Localize na listagem abaixo cada linha que contém a palavra "heading" e copie essas linhas, levando em conta a diferença entre maiúsculas e minúsculas.
####################
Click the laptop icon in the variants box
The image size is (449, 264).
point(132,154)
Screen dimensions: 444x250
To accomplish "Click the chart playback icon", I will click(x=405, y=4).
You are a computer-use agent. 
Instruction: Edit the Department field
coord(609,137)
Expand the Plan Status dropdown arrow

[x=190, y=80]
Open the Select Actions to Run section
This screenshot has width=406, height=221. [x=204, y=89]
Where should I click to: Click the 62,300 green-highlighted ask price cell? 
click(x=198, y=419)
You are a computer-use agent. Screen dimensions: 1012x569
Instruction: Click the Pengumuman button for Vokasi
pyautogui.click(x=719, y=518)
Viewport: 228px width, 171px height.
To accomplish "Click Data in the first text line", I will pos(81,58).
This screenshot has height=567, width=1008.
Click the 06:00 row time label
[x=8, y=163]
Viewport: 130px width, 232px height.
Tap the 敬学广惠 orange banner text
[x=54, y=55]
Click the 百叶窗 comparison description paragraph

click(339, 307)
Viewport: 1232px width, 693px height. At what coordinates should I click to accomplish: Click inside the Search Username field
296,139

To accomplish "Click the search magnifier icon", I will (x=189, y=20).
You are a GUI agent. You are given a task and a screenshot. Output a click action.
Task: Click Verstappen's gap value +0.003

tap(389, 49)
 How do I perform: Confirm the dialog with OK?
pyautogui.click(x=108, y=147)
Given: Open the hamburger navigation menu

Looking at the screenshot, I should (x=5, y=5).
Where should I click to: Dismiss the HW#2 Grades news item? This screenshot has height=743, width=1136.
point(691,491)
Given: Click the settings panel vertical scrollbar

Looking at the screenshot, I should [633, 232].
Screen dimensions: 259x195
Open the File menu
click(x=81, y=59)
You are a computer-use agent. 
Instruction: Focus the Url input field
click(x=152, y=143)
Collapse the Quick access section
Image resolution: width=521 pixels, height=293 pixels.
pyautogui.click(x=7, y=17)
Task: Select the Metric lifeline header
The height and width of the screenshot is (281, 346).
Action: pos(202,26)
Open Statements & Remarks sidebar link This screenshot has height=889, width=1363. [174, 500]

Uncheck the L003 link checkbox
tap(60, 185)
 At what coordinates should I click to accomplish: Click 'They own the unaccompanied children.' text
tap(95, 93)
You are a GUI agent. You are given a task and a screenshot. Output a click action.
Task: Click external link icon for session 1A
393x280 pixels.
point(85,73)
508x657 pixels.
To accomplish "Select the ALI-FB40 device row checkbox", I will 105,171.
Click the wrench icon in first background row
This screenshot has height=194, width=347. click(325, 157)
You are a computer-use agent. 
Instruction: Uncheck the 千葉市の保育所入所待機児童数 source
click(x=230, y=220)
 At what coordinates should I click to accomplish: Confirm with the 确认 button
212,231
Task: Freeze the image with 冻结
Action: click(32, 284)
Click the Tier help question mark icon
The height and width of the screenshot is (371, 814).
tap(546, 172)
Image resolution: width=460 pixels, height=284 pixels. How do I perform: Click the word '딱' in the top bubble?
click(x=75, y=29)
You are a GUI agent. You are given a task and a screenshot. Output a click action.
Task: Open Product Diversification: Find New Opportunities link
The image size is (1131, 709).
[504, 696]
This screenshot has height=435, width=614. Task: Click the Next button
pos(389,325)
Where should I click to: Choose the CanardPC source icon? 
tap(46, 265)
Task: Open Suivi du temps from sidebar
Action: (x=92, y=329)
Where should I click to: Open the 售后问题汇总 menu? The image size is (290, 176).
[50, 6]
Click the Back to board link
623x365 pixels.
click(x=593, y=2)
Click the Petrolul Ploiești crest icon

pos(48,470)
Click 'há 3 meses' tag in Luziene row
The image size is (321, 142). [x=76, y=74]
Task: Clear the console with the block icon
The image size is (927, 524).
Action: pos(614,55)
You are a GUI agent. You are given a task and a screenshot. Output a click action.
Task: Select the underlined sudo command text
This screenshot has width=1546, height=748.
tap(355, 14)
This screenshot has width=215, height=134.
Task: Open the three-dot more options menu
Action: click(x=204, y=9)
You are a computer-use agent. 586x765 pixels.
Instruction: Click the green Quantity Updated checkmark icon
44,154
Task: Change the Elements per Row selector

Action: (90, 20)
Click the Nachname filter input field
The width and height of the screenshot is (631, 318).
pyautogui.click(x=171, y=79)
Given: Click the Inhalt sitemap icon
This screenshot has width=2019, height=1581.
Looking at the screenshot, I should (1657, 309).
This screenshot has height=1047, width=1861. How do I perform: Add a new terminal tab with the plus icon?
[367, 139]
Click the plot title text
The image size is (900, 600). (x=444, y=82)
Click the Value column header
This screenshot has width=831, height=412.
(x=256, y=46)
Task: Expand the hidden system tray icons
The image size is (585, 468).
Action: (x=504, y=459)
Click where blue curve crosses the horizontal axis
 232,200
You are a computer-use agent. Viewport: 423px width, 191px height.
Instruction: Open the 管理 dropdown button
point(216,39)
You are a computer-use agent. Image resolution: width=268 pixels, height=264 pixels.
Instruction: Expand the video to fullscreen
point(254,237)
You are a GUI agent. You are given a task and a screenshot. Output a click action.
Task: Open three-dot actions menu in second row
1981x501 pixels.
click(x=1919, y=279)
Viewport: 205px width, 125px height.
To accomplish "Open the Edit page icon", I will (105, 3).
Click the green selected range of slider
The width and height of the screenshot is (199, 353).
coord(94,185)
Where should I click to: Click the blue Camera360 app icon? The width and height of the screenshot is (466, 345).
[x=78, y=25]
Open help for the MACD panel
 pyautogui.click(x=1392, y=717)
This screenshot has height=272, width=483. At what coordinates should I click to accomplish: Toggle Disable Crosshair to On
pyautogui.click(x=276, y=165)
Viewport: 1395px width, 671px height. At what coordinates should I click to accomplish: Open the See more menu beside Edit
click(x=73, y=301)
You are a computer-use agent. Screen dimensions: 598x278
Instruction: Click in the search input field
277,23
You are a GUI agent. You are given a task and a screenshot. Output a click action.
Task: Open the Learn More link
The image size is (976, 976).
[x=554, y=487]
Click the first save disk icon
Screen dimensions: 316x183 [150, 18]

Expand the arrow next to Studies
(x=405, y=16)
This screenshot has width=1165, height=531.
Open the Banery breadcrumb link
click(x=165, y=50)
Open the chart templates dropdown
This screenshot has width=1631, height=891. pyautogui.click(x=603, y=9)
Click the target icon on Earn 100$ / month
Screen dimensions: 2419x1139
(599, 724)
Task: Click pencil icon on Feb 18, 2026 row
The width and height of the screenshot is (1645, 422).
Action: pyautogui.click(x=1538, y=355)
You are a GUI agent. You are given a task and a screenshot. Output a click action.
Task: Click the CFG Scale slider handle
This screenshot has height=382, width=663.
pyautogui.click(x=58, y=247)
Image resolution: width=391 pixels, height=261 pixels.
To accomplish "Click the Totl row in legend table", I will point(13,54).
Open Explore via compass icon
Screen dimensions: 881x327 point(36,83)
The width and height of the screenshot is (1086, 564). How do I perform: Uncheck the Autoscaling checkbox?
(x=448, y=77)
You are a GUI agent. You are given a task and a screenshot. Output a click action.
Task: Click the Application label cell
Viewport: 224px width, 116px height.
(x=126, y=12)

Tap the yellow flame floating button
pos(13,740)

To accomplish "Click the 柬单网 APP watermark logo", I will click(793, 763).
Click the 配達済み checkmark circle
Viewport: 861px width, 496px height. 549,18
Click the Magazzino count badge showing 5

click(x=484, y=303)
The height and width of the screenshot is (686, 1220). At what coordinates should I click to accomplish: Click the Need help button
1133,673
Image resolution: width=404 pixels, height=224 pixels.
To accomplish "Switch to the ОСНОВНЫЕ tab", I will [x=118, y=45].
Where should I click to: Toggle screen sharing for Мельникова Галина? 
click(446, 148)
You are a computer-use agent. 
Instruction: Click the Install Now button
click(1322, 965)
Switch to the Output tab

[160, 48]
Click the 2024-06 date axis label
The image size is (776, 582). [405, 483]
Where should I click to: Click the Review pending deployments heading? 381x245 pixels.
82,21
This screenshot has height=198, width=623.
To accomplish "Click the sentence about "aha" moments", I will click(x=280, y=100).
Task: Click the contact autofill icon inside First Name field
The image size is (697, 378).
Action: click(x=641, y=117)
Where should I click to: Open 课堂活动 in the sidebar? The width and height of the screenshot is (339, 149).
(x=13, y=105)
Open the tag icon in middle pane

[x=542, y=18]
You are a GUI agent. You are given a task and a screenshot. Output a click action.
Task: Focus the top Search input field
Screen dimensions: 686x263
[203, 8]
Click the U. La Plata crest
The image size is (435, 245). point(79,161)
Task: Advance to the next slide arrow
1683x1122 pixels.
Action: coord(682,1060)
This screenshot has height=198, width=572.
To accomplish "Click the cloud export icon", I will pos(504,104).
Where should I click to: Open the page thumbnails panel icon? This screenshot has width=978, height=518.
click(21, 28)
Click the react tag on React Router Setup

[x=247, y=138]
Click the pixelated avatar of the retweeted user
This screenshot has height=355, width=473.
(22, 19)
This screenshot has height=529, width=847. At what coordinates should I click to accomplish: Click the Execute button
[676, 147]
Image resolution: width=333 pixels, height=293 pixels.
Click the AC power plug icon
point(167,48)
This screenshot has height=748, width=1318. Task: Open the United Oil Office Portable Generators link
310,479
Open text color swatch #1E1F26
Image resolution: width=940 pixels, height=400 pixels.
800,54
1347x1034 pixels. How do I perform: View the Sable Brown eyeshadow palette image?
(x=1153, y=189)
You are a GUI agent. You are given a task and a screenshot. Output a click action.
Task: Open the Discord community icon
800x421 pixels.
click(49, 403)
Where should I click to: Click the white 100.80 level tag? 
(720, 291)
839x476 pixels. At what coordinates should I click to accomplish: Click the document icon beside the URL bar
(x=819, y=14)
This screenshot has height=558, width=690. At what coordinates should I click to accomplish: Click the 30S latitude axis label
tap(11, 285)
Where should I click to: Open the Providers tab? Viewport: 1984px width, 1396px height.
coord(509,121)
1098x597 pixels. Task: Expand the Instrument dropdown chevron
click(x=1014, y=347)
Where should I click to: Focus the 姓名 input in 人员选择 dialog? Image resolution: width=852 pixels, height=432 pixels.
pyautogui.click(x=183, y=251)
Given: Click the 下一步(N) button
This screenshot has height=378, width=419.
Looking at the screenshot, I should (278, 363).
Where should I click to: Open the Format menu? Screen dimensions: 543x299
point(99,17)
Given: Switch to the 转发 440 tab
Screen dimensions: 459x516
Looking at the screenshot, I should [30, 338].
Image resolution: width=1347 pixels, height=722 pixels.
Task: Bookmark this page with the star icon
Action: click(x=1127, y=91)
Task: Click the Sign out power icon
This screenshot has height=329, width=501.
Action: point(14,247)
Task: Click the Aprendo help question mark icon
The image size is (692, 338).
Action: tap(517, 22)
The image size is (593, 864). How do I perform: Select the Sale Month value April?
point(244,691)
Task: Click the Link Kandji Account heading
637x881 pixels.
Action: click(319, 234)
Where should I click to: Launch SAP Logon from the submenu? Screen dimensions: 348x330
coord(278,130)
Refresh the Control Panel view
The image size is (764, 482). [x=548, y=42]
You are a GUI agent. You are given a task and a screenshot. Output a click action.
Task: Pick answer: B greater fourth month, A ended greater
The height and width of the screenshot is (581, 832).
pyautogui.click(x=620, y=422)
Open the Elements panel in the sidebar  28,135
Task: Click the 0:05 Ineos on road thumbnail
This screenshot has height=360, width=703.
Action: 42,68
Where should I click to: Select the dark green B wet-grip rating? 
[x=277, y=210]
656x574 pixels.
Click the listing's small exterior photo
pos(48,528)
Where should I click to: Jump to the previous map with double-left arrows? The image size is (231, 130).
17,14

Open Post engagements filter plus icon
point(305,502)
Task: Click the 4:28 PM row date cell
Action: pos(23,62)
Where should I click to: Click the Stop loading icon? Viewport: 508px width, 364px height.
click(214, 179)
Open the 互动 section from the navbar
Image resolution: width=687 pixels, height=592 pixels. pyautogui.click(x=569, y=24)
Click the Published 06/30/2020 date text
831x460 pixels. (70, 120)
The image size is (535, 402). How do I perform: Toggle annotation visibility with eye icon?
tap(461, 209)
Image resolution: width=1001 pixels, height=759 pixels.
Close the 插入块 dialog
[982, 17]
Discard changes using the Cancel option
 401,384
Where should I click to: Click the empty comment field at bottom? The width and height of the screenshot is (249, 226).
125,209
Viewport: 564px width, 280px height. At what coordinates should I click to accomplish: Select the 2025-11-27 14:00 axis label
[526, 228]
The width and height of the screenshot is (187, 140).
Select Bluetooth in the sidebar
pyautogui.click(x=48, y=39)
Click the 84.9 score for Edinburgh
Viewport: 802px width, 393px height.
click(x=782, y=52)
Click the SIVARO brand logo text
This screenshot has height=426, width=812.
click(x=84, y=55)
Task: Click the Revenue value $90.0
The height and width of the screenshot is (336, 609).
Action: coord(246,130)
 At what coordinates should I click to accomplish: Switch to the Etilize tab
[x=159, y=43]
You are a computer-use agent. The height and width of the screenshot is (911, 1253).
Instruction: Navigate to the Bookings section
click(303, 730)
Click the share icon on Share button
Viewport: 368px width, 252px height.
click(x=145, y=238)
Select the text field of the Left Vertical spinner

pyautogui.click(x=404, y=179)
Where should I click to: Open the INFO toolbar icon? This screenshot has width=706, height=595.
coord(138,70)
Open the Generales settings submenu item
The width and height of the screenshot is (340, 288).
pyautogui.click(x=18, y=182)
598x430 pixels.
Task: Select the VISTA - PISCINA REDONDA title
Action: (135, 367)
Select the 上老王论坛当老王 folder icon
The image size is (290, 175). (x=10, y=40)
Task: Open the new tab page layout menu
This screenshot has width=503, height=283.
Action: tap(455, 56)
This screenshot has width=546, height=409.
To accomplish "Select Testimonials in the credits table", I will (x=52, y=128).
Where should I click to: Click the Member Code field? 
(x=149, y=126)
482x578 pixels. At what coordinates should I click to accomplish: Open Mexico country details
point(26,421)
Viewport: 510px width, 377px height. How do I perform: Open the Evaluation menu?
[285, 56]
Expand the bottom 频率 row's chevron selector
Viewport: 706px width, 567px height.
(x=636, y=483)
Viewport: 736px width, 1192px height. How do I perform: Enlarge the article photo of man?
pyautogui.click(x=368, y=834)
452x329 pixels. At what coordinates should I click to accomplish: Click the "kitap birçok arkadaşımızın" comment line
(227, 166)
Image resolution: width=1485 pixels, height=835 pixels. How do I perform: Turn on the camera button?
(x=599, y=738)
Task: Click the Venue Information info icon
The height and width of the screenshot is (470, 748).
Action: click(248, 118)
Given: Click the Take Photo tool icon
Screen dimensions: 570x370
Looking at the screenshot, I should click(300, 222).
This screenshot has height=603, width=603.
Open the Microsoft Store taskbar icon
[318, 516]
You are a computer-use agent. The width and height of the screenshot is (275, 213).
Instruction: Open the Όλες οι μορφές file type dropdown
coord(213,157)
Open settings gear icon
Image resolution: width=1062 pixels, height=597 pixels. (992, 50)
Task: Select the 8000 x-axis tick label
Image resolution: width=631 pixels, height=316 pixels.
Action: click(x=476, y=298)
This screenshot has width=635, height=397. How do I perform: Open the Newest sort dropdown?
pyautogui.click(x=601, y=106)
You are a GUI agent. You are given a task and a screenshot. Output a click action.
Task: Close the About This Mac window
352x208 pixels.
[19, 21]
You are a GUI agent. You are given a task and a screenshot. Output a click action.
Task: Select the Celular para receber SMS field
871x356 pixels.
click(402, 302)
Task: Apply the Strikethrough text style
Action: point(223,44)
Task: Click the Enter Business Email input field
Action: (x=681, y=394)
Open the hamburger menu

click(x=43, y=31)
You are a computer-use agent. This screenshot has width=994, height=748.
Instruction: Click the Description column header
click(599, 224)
####################
_RESPOSTA:_
Where should I click to: Click the Review pending deployments heading? 381x245 pixels.
Task: Click the Link Kandji Account heading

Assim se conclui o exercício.